Для Софии Губайдулиной (р. 1931) флора в общем привлекательнее фауны (исключением можно считать музыку к мультфильму «Маугли»). На это указывают программные названия отдельных сочинений: «Розы» (1972), цикл из пяти романсов на стихи Геннадия Айги (1934–2006); «Звуки леса» (1978) для флейты и фортепиано; инструментальное трио «Сад радости и печали» (1980); «В тени под деревом» (1998) для японских кото и бас-кото, китайского чжэна и симфонического оркестра.
Как и София Губайдулина, композитор Валентин Сильвестров (р. 1937), в прошлом один из участников неформальной группы «Киевский авангард», в 1970-е годы испытывал интерес к поэзии Геннадия Айги. В 1977–1978 годах он создает на его стихи цикл «Лесная музыка» для сопрано, валторны и фортепиано. Сочинение предваряет посвящение памяти художника Валерия Ламаха. Пейзажная лирика чувашского поэта переливается тихими пасторальными созвучиями музыки киевского Шуберта. Воздушность и невесомость письма впоследствии станет одной из отличительных черт багательного стиля Сильвестрова.

◆ Записи
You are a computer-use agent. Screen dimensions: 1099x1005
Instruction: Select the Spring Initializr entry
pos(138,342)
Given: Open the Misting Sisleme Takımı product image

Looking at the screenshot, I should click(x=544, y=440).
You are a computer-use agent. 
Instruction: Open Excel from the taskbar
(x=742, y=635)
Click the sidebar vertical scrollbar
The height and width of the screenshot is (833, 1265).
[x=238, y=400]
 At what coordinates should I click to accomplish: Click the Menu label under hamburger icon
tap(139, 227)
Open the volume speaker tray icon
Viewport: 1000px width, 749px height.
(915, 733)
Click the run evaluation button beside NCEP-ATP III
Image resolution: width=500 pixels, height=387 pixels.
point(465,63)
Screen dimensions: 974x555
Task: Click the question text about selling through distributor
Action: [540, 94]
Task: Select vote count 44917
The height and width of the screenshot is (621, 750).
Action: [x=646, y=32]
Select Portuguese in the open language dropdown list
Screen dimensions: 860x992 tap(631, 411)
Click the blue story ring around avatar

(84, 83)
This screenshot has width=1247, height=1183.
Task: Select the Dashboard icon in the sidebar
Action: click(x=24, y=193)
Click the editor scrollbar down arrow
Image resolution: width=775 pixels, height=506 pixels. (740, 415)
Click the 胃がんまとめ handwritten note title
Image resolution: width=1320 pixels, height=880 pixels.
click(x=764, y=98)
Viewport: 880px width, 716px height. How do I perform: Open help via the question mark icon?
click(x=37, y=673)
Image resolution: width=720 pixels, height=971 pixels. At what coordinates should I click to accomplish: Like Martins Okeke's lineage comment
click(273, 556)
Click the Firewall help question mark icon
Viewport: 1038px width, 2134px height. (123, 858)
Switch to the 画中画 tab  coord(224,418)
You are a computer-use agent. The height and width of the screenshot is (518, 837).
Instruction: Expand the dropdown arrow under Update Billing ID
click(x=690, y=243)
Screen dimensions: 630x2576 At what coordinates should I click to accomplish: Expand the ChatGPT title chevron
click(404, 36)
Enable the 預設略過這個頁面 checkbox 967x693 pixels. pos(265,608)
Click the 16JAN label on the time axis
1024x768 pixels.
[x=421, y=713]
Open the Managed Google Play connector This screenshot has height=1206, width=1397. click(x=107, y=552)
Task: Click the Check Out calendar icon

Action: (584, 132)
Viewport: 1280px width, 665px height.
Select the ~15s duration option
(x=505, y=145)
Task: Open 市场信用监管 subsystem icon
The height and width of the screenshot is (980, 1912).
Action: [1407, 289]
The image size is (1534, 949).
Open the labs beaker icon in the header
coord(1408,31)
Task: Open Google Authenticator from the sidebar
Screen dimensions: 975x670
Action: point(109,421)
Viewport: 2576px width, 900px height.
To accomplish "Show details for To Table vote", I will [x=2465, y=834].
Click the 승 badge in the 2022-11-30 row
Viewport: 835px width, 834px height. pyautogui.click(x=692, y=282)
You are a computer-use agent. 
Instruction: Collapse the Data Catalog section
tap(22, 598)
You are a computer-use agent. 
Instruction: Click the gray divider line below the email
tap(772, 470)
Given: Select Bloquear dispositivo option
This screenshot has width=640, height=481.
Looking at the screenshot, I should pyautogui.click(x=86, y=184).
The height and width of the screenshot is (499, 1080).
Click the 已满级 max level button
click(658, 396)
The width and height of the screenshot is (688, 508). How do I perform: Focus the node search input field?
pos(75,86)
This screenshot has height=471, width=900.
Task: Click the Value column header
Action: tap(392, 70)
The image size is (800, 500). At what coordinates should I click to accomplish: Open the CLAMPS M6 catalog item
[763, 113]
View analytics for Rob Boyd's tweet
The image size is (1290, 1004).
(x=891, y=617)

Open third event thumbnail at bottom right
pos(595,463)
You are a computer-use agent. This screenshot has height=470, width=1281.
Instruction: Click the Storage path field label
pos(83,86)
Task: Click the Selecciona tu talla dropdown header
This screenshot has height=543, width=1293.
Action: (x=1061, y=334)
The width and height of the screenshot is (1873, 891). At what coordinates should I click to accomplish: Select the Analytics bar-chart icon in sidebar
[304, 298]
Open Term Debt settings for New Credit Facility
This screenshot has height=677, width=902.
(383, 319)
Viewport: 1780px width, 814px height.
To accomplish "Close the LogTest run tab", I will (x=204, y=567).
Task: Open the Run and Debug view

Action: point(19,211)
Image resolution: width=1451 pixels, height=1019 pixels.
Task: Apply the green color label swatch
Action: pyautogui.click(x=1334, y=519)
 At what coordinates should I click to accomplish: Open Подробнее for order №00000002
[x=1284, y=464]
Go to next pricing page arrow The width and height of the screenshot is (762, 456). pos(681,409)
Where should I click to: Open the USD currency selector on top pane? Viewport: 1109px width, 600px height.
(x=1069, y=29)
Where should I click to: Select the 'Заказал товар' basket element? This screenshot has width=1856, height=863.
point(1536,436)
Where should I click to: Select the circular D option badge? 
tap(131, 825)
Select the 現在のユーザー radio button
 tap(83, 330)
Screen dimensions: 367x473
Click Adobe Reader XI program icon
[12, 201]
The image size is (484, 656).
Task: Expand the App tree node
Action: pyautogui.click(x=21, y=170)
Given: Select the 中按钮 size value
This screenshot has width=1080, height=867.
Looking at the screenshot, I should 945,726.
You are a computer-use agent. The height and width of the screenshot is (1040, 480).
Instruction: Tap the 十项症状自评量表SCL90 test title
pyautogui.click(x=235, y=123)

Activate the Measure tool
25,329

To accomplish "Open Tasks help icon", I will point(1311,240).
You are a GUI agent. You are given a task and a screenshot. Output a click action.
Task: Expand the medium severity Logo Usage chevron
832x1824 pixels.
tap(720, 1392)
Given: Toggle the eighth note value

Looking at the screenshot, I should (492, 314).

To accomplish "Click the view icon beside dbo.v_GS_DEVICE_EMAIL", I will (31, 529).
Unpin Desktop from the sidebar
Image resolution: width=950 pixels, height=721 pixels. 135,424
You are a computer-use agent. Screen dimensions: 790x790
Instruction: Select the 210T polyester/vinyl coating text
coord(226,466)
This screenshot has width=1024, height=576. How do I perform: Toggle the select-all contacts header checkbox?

◆ Задания
1 > Чьей памяти посвящен цикл «Лесная музыка», согласно тексту о композиторах?
2 > Согласуются ли с текстом о композиторах эти утверждения? (а) Трио «Сад радости и печали» написано в 1980 году. (б) Цикл «Лесная музыка» создан для сопрано, флейты и фортепиано. (в) Сильвестров в прошлом входил в группу «Киевский авангард».
3 > Подхватите текст о композиторах и продолжите его после последнего предложения.

◆ Ответы
1 > Памяти художника Валерия Ламаха.

2 >
(а) Да: «инструментальное трио «Сад радости и печали» (1980)».
(б) Нет: «для сопрано, валторны и фортепиано».
(в) Да: «в прошлом один из участников неформальной группы «Киевский авангард»».

3 >
Сплав анималистики и стихии юмора проявился в вокальном цикле «Веселые песни» (1971) Сергея Слонимского (1932–2020) для сопрано, флейты-пикколо, тубы и ударных на стихи Даниила Хармса (1905–1942). Здесь обэриутская абсурдность, описывающая перипетии существования советского человека в предлагаемых обстоятельствах, схлестывается с миром детской сказки: Иван Топорышкин со своим пуделем в «Скороговорке», «Тигр на улице», «Сказка о лисе и зайце».
«Логико-философский трактат» Людвига Вигенштейна заканчивается фразой «То, о чем нельзя сказать, следует обойти молчанием». Картины и скульптуры иногда «разговаривают» со зрителем. Иногда молчат о сокровенном. Работы Валентины Кропивницкой — таинственный и загадочный мир. Ее условные ландшафты населяют странные существа: полулюди-полузвери, не то ослики, не то лошадки, длинноухие, с тонкими гибкими телами и печальным взглядом раскосых глаз. Эту лирическую вселенную Валентина Кропивницкая создавала как свой личный универсум и альтернативу барачному Лианозову, ставшему для нее, как и для Оскара Рабина, символом всей страны. В юности она писала стихи и фантастические рассказы, позднее эти образы воплотились в ее картинах, каждая из которых становилась поэтическим иносказанием о доброте и человечности. Плавность линий и мягкий колорит словно убаюкивают зрителя, перенося его в царство волшебных сновидений, проступающих сквозь вязь растений и деревьев и повествующих о вечном экзистенциальном одиночестве каждого живого существа. По одной из версий, эти существа — людские души и сама Валентина Кропивницкая. Кира Сапгир писала о ней: «Художница рисует „на неведомых дорожках следы невиданных зверей“. Там, среди неслышного шелкового шелеста — хорошенькие кроткие создания с копытцами и трогательной челочкой. Приветливые и молчаливые. Приветливой и молчаливой была и она сама».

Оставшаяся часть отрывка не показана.